CHARLESTON -- West Virginia's circuit court system will remain as is, at least for now, after Gov. Joe Manchin on Wednesday vetoed a bill that would have added six judges.
The legislation, Senate Bill 400, "fails to give adequate attention to the allocation and distribution of judicial resources throughout our State, instead confining its focus on the NUMBER of circuit court judgeships," Manchin said in written comments explaining his reasons for vetoing the bill.
The administrator of the state Supreme Court said he was disappointed Manchin vetoed the bill.
"I've talked to the leaders of the Judicial Association, and they all have expressed that disappointment," Steve Canterbury said Thursday. "It's regretful that some of the hardest working judges in circuits with the biggest dockets will continue to be overworked. We have to continue to do more with less, something the court has been doing for a long time."
Canterbury did note that this is the first time a governor has ever vetoed judicial realignment in the history of the state. But he said the Court wouldn't push for a special session to address the issue.
"It's entirely the Legislature," he said. "We just provided information. We did the best we could do. It's their constitutional prerogative. The judiciary cannot create its own map."
Lara Ramsburg, spokeswoman for Gov. Manchin, said Thursday that the issue might be taken up in a special session this year.
"If the Legislature can come to an agreement and can tell the governor they want to move forward with a bill that does these things, he will consider putting it on a special session," she said.
In his veto message, Manchin said the Legislature also should have redrawn circuit boundaries to ease the caseloads of some judges and to reflect shifting population trends. He cited House Bill 3106, a similar bill that focused on the state's family court system. He signed that bill Wednesday, adding 10 family court judges to its system.

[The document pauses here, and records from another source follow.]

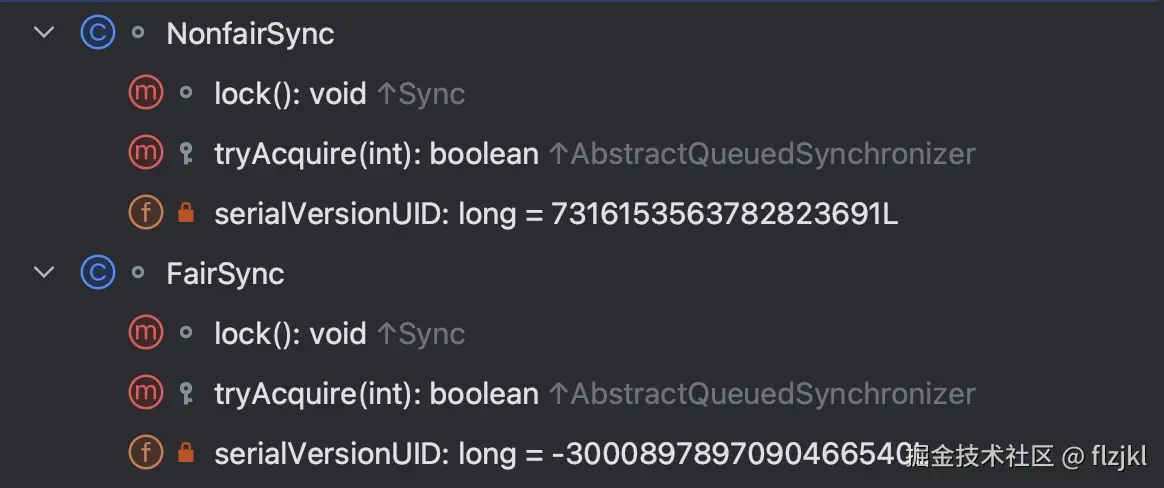
Task: Select the FairSync class name
Action: (225, 274)
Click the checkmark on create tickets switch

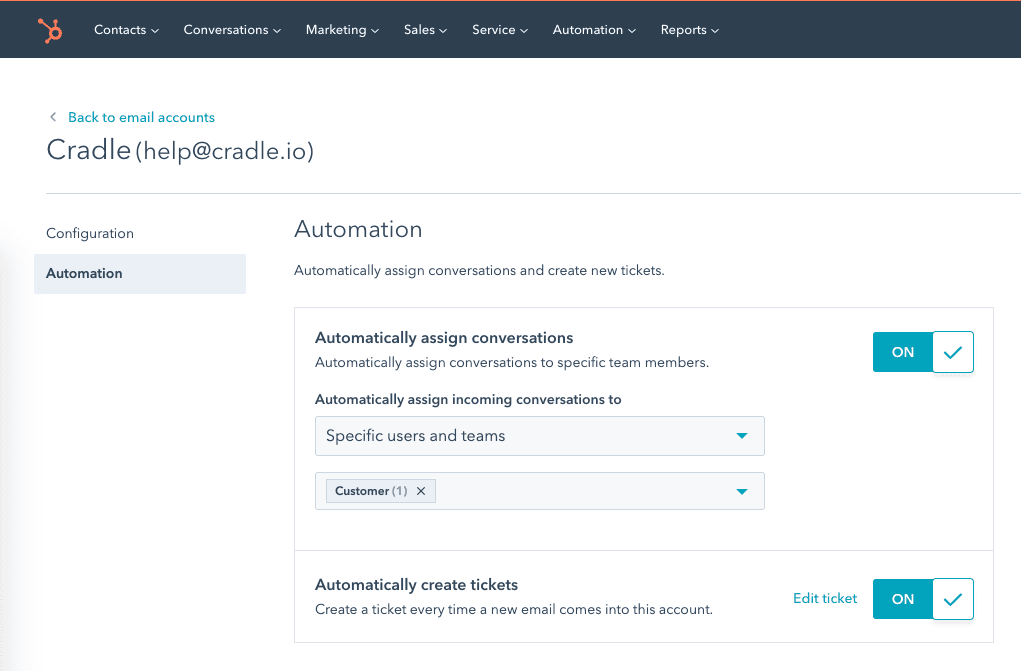[953, 599]
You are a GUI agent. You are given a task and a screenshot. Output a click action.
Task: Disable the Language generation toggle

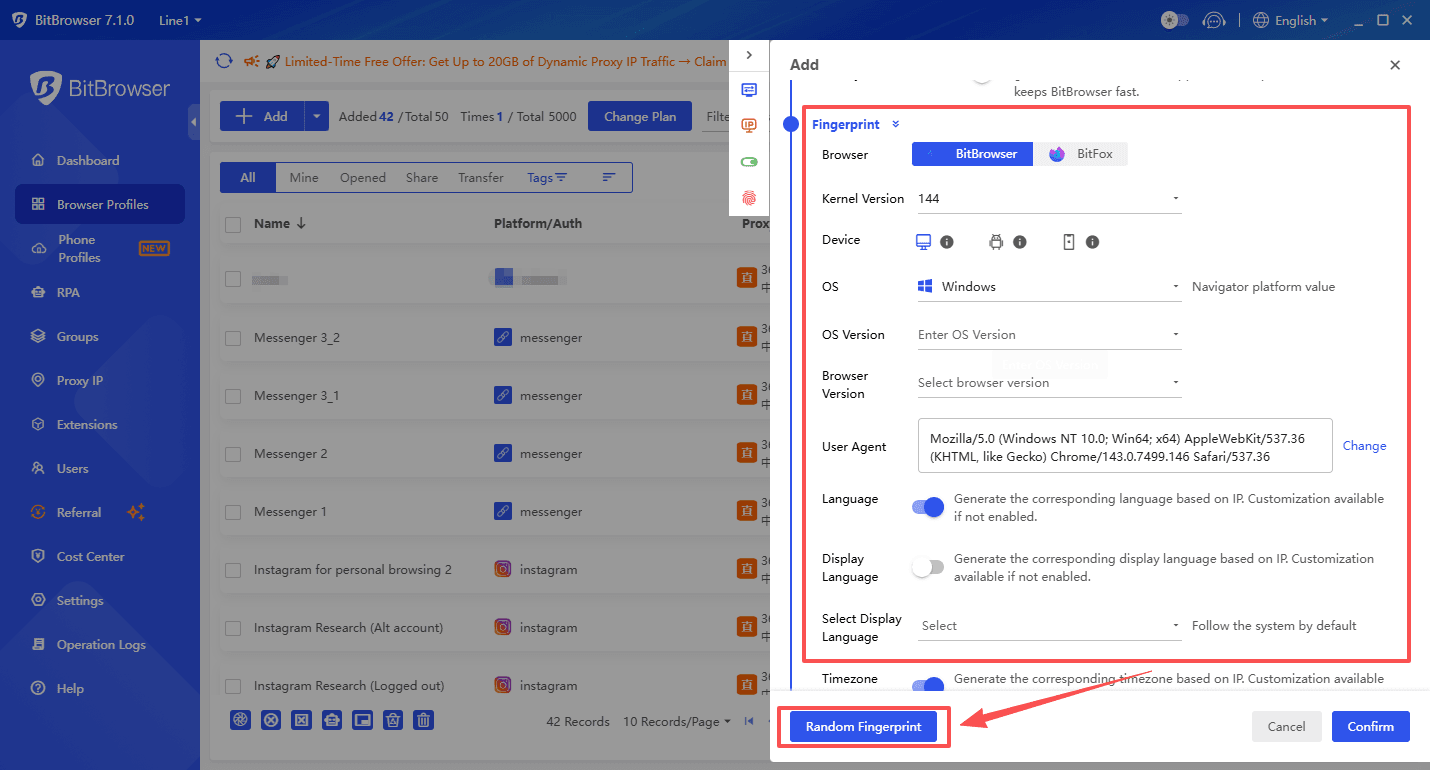click(x=928, y=507)
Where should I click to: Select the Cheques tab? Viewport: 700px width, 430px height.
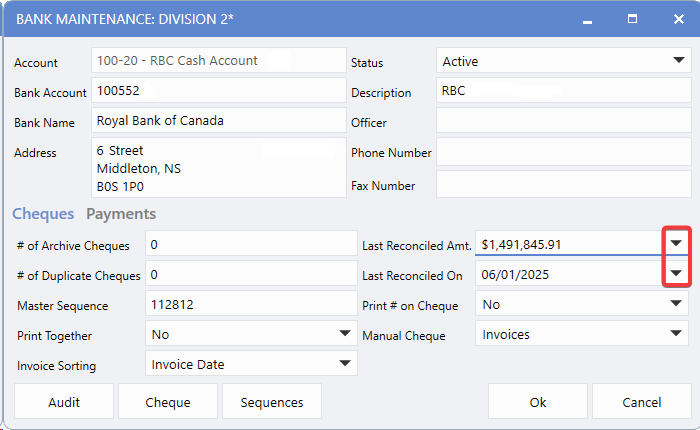click(43, 214)
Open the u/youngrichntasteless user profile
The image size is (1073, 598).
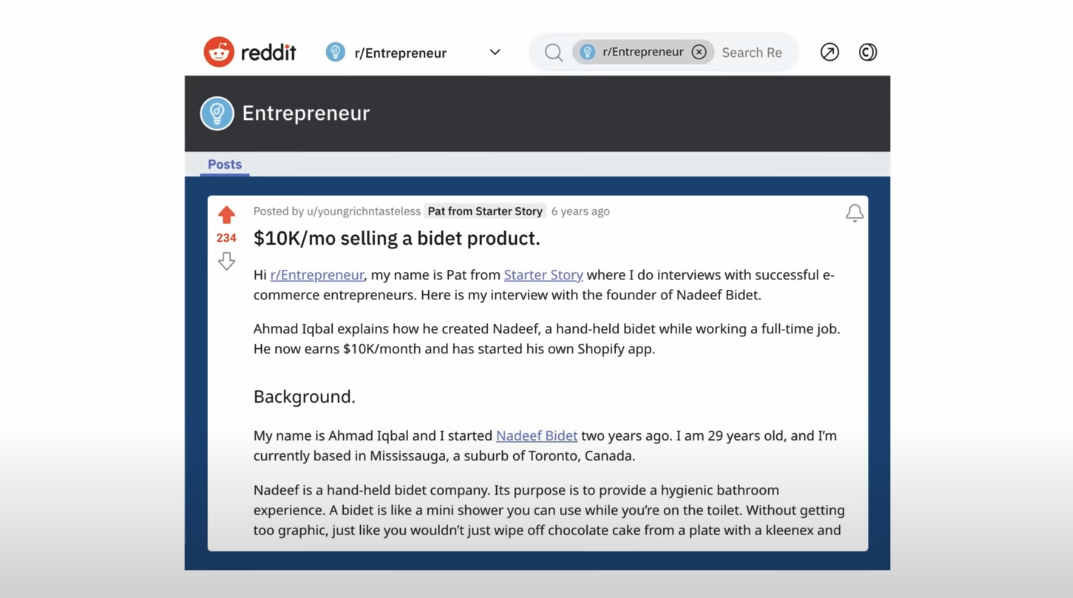364,211
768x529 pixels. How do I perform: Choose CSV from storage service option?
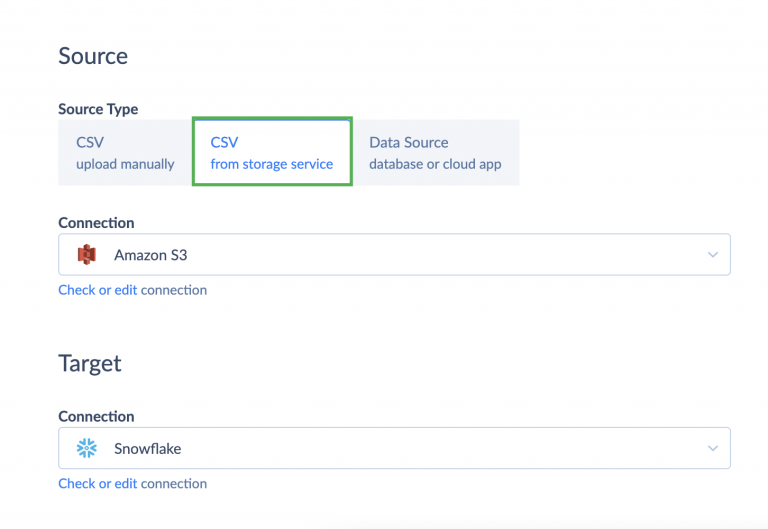(271, 153)
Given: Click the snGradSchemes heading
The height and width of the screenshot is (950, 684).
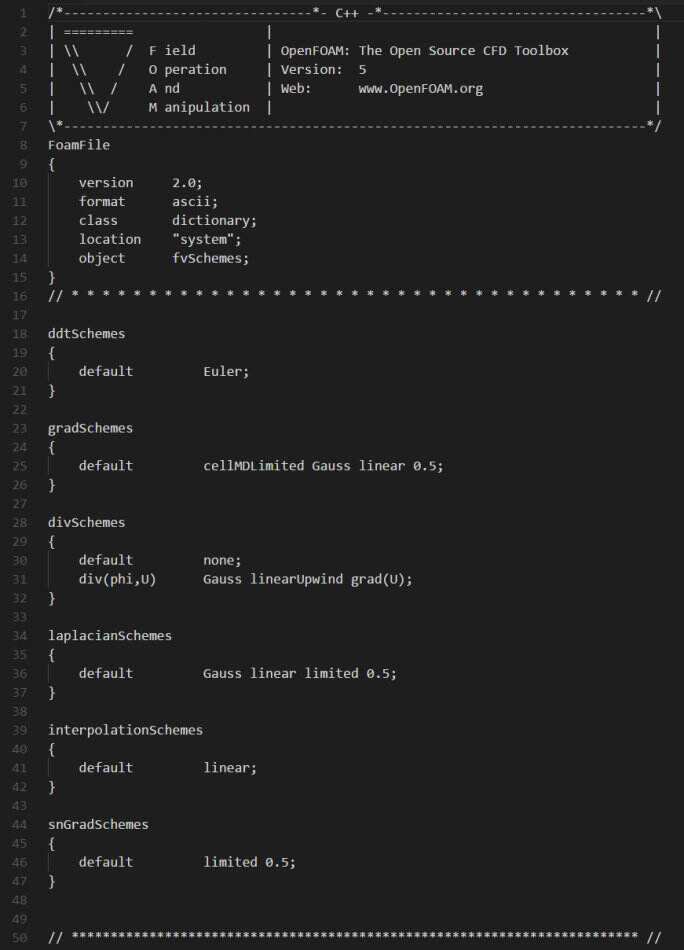Looking at the screenshot, I should tap(98, 825).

"By failing to fully account for the resources of the existing circuit court system," Manchin said the circuit court bill "may compromise a more productive and efficient future for the state's legal system and, in turn, her economy and people."
Canterbury said he was happy Manchin signed the family court bill.
"We could not be more pleased with the outcome of the legislative process with the family court realignment bill," he said. "It didn't solve all of the problems, but it certainly took a huge swipe. What it means for West Virginians is quicker court dates to hear their family matters. It also will mean a less rushed procedure to give them adequate time to present their cases."
Wednesday was the deadline for Manchin to either sign or veto legislation or allow bills to become law without his signature.
"Although I support taking the steps necessary to maintain an independent and efficient judicial branch, I must object to this legislation," Manchin said in his veto message. "To truly maintain and protect this co-equal branch of government, the State must be cognizant of the demands on the judiciary that threaten its ability to resolve cases in a just, effective and efficient manner.
"'Adequate resources are essential and without delay while also delivering quality service to the public,'" Manchin said, quoting the National Center for State Courts' Circuit Court Workload Assessment prepared for the Supreme Court of Appeals last year.
That report calculated the workloads of circuit judges across the state, figuring in a variety of factors such as travel time between courthouses in the circuits. The judge with the highest workload, according to the study, was Wayne Circuit Judge Darrell Pratt. It said Pratt's workload is equal to that of 2.09 judges.
"As the NCSC observed, to ensure that such adequate resources are provided, the State must periodically make two critical assessments: first, a determination of 'the number of judges required to handle the caseload;' and second, an examination as to 'whether judicial resources are allocated equitably across the State," Manchin wrote. "To truly prepare the judicial branch for the challenges of the 21st century, the results of these two assessments must be considered – and ultimately implemented as public policy – collectively."
Manchin said the Legislation should have been more like the family court bill, which did redraw circuits of the relatively new family court system.
"According to the NCSC study, the state's current need was estimated to be 57 family court judges – an increase of 22 positions over the existing complement the 35 family court judges" Manchin wrote. "However, by also considering modifications to the family circuit boundaries and realigning seven counties into newly comprised circuits, the Legislature was able to confine this increase to just 10 additional family court judges."
Unless Manchin addresses the topic during a special session by Dec. 31, the circuit court system will be unchanged for next year's elections.
"By failing to simultaneously consider modifications to the existing circuit boundaries, the bill misses an opportunity to address the systemic and organizational efficiency of the court system, one that is based on case loads, modern transportation routes, and shifting population trends," Manchin wrote.
In 2000, voters amended the Constitution to allow the Legislature to create a unified family court system staffed by family court judges. Prior to the amendment, family law masters heard family cases and made recommendations to circuit judges.
In 2001, the Legislature created 26 family court circuits with 35 judges holding power to make decisions in their own right. In 2002, voters picked family court judges in partisan elections for six year terms.
The Legislature provided that starting in 2008, family court judges would run for eight year terms on the same cycle as circuit judges.